Advances in innovative cutting-edge technology for the entertainment industry is rapidly advancing the march toward virtual reality (VR) and mixed reality (MR), new research from Futuresource Consulting reveals.
The new report examines the potential of the technology across a wide spectrum of applications, including the worlds of Consumer Electronics, Broadcast, Education and B2B verticals.
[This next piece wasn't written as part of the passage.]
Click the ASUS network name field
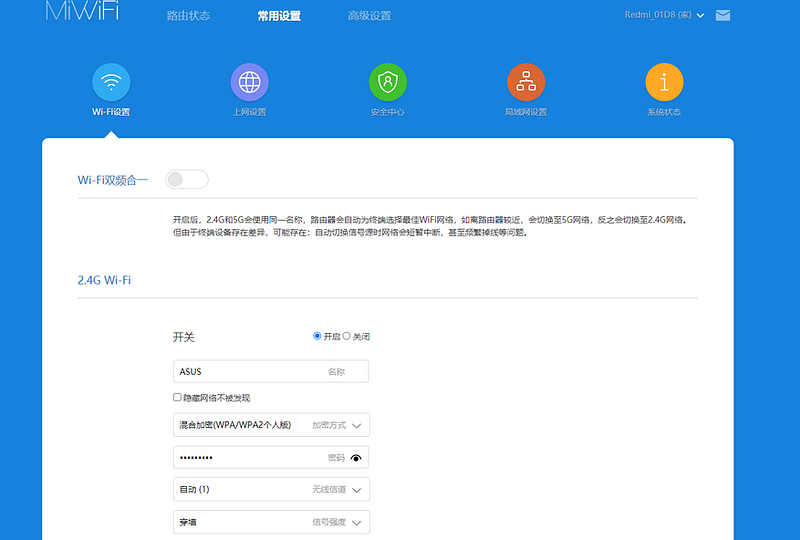Image resolution: width=800 pixels, height=540 pixels. click(x=271, y=372)
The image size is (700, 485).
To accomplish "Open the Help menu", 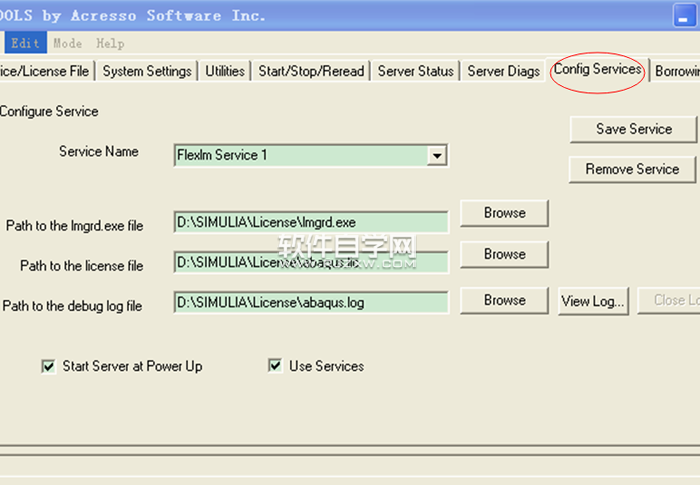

It will look at the drivers and barriers facing VR as it struggles to emerge from science fiction to realize its potential to revolutionize the way we view and interact with content.
“Virtual reality is still very much in the ‘innovation’ stage, but this will start to change over the coming months as a variety of major first generation headsets hit the market,” commented Adam Cox, Senior Analyst at Futuresource Consulting.
“Some of the world’s largest and most prominent companies like Google, Microsoft, Facebook and Sony have a great deal of faith in the new technology and are putting in place the ecosystems required to pave the way for a successful introduction to the mass market,” he continued.
Gaming, thought by many to be one of the key drivers for consumer VR uptake, is one of the areas focused on in the report. A major factor in this will be the strength and continued growth of the installed base of PS4 consoles which will be key in driving demand for Sony’s own headset, while in the PC gaming sector the dominance of Valve and its Steam gaming platform will fuel uptake of the HTC Vive headset.
The global headset market remains in its infancy, with low level sales volumes to date, although the market will be given a significant boost over the next couple of months, especially around January’s CES.
The launch of Samsung’s Gear VR consumer unit in Q4 2015 as well as the Oculus Rift and HTC Vive in the opening months of 2016 will transform the market with the launch of the Playstation VR headset as well as Microsoft’s HoloLens and Google-backed Magic Leap MR headsets to follow at later dates.
VR has to find a dedicated application for home video but the major Hollywood studios are already taking tentative steps towards making content available in virtual reality.
Early initiatives revolve around using VR as a lean back experience, viewing feature film titles within a virtual theatre environment. VR feature films are highly unlikely to be released in the short to mid-term, with studios focusing on short-form content supplementing traditional content offerings.